▶ **To do**:
Reproduce the records word for word, beginning at the line containing "Click the LOCATION column header" and continuing through the end of the records. Leave the pictures out of your answer.

Dataset excerpt
● ● ● ● ● ● ●
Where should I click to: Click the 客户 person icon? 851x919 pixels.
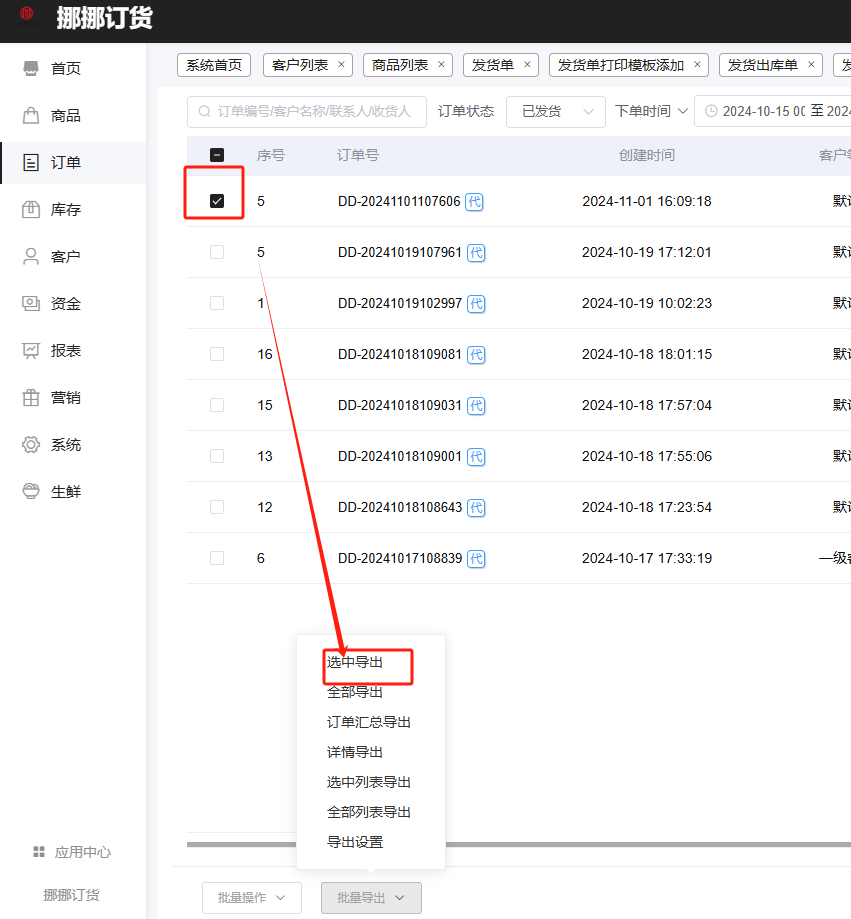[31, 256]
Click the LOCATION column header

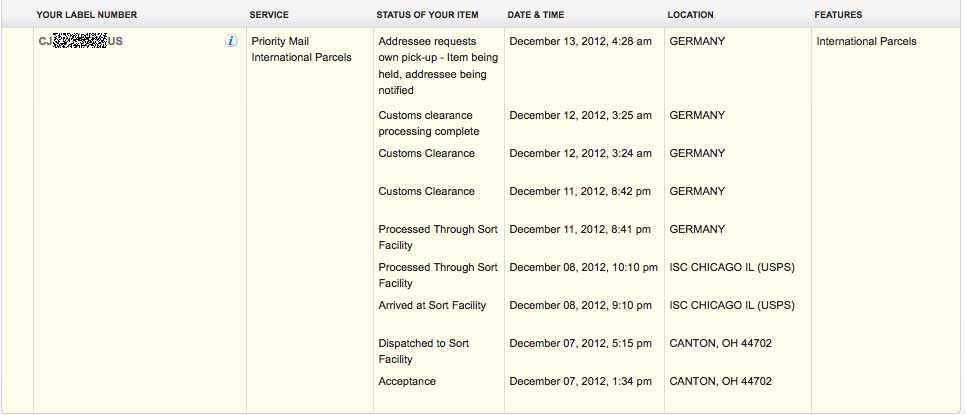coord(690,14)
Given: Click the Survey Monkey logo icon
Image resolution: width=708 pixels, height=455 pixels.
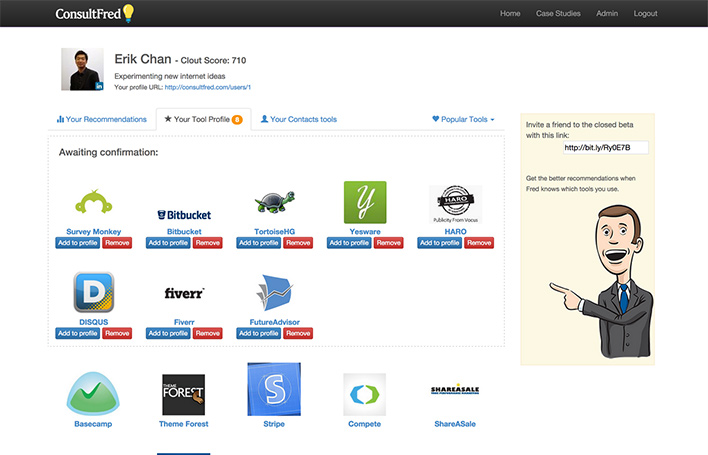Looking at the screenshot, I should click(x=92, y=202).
● ● ● ● ● ● ●
▶ **Output of the exercise**:
Click the LOCATION column header

coord(690,14)
Given: Click the Survey Monkey logo icon
Image resolution: width=708 pixels, height=455 pixels.
Looking at the screenshot, I should click(x=92, y=202).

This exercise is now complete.